Другого названия ей и до сего дня еще нет. Да и нет необходимости называть ее по-другому. Если б я не слышала рассказ молодой женщины, я бы никогда не подумала, что здесь, на этой обширной территории площадью около тысячи гектаров, когда-то была пустошь. Из темной огородной листвы выглядывают красные и ярко-желтые стручки перца, грациозно покачиваются над моей головой золотистые початки кукурузы, почти такой же высокой стеной стоит лен, низко стелются возле этого царства огурцы и томаты. А вот приковывают взгляд толстые, почти оранжевые тыквы или высокие скирды золотистой пшеничной соломы на сжатом поле. За серебристо-зелеными рядами тополей ветрозащитной полосы вытянулась белая деревня с современными хозяйственными постройками. А там я узнаю и большой скотный двор с широкими воротами. Он построен в форме креста, точно такой, каким он был задуман. Через открытые двери видна равнина с зеленью лугов и голубизной неба. Несколько сотен красно-пестрых коров лежали, жуя жвачку, в тени деревьев. Недалеко от них нежилась добрая тысяча откормленных уток. Видела я и те самые курятники, которые в первый год служили людям зимовищем. Но жертвы окупились сторицей. Подтверждение этому я нашла и в беседе с председателем кооператива Людовидом Туроном, небольшого роста, светло-русым мужчиной. От него я узнала, что в этом году собрано по тридцати одному центнеру пшеницы с гектара, примерно столько же овса. В первые годы, когда почва была еще довольно кислой, получали вдвое меньше. А все это результат больших усилий всех членов кооператива, и прежде всего коллективного ведения хозяйства. Не помешали ни засушливая весна, ни дождливое лето. Из-за дождей грунтовые воды поднялись очень высоко. Без черпалок и разветвленной системы каналов все бы затопило; в одиночку, как было раньше, никто бы не смог бороться с этим. Разумеется, сказалась коллективная система и в денежной оплате членов кооператива. В 1952 году на трудодень вышло по девять крон, а нынче по тридцать одной, не считая натуральной оплаты.

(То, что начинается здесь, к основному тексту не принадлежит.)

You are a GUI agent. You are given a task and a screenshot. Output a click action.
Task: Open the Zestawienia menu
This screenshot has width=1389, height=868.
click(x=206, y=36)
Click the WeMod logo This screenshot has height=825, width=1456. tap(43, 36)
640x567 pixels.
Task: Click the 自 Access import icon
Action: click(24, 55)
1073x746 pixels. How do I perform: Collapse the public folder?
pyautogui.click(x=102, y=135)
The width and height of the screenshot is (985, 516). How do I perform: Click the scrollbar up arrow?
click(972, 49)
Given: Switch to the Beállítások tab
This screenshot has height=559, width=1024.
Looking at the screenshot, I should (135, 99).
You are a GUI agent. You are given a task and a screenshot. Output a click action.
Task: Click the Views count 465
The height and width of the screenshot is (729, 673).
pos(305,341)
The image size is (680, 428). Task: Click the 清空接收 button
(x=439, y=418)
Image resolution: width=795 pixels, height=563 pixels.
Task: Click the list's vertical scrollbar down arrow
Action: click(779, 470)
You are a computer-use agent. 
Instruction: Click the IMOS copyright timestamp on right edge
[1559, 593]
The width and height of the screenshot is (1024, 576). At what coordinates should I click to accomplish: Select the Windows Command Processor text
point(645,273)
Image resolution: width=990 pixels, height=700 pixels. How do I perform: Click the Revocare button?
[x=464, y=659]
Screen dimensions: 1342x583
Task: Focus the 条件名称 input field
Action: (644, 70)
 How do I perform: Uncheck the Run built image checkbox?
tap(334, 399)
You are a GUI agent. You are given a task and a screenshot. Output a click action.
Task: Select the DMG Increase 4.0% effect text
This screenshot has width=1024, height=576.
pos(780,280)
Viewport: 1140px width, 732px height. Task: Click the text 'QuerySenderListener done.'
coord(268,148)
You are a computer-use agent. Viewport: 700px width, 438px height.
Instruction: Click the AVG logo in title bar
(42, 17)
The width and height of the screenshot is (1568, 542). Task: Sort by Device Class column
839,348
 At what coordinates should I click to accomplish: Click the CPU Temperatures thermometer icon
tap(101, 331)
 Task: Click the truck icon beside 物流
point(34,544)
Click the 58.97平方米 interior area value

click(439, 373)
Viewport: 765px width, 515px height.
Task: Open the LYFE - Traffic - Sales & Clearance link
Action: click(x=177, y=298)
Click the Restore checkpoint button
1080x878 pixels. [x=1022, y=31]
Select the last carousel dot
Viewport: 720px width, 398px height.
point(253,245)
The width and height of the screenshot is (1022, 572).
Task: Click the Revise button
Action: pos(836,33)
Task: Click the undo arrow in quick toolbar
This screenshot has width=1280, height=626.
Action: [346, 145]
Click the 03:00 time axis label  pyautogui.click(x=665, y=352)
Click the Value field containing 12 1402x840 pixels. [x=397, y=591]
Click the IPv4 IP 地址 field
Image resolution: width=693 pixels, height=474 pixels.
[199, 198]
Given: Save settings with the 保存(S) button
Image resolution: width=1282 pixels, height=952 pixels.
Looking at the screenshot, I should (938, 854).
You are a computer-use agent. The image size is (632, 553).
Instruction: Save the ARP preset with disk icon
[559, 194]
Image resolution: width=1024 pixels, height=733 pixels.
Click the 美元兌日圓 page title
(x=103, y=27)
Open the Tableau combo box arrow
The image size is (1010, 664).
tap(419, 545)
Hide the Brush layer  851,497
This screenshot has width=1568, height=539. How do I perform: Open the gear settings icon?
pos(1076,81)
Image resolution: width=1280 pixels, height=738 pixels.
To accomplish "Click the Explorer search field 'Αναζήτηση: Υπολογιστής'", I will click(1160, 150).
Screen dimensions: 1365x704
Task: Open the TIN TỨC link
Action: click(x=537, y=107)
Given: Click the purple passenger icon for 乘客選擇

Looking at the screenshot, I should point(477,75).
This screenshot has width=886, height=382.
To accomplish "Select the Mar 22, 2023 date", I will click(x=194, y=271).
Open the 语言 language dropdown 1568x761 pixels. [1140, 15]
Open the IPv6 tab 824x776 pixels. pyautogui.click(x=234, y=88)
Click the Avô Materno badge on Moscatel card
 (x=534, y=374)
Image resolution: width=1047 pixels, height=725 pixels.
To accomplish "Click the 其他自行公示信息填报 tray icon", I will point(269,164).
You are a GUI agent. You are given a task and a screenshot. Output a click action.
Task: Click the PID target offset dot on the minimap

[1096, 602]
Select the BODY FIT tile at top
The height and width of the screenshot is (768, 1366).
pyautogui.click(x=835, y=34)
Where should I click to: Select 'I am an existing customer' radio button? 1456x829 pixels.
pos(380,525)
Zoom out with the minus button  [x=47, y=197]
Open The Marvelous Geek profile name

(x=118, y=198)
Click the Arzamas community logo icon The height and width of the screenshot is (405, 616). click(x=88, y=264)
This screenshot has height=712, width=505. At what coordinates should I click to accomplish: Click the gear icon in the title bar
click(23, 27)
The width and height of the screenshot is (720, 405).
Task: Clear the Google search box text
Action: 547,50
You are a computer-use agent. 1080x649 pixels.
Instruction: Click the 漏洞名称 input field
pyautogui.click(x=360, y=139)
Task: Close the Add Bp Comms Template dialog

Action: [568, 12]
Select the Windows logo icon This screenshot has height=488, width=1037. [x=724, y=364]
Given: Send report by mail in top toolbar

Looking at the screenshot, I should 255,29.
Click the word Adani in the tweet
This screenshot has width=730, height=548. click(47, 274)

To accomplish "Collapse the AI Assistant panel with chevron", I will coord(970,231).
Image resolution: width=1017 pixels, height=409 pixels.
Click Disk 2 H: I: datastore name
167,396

И вот в разгар таких замечательных успехов Турон покидает кооператив.
— Почему вы уезжаете и куда? — спрашиваю.
— Я ухожу не навсегда, — отвечает он, разглаживая бумаги на письменном столе. — Два года я проведу в сельскохозяйственном институте в Нитре, а потом вернусь и еще два года буду учиться заочно. Хочу подучиться. Можно, думаю, еще лучше использовать технику, еще лучше организовать дело, но для этого нужно много знать, Вся агротехника — это наука, которой нельзя пренебрегать ни для себя самого, ни для других, ни для республики.
Так рассуждал человек, который вместе со всеми разбивал первые грядки, прорывал первые каналы, строил дома. Как бухгалтер, он подводил первые итоги, а позднее предложил несколько немаловажных решений в укреплении развивающегося коллективного хозяйства. Путь развития деревни был негладок. Однако ныне в ней уже пятьдесят домов, восемьсот жителей, молодежное общежитие, десятилетняя школа, сельскохозяйственный техникум, свыше тысячи гектаров пахотной земли, имущество, оцениваемое в 23 миллиона крон. Но когда эти цифры будут напечатаны, они уже не будут соответствовать истине — ведь они растут с каждым годом.
Людовид Турон, как и многие другие члены кооператива, за прошедшие годы сдал в вечерней школе экзамены на аттестат. зрелости. А теперь вот на очереди институт. Когда я беседовала с ним, он как раз наводил порядок в своем письменном столе — «для преемника», как выразился он. Но пришла его жена и оторвала от этого занятия. Они хотели пройтись вместе вдоль каналов, где цвели белые лилии.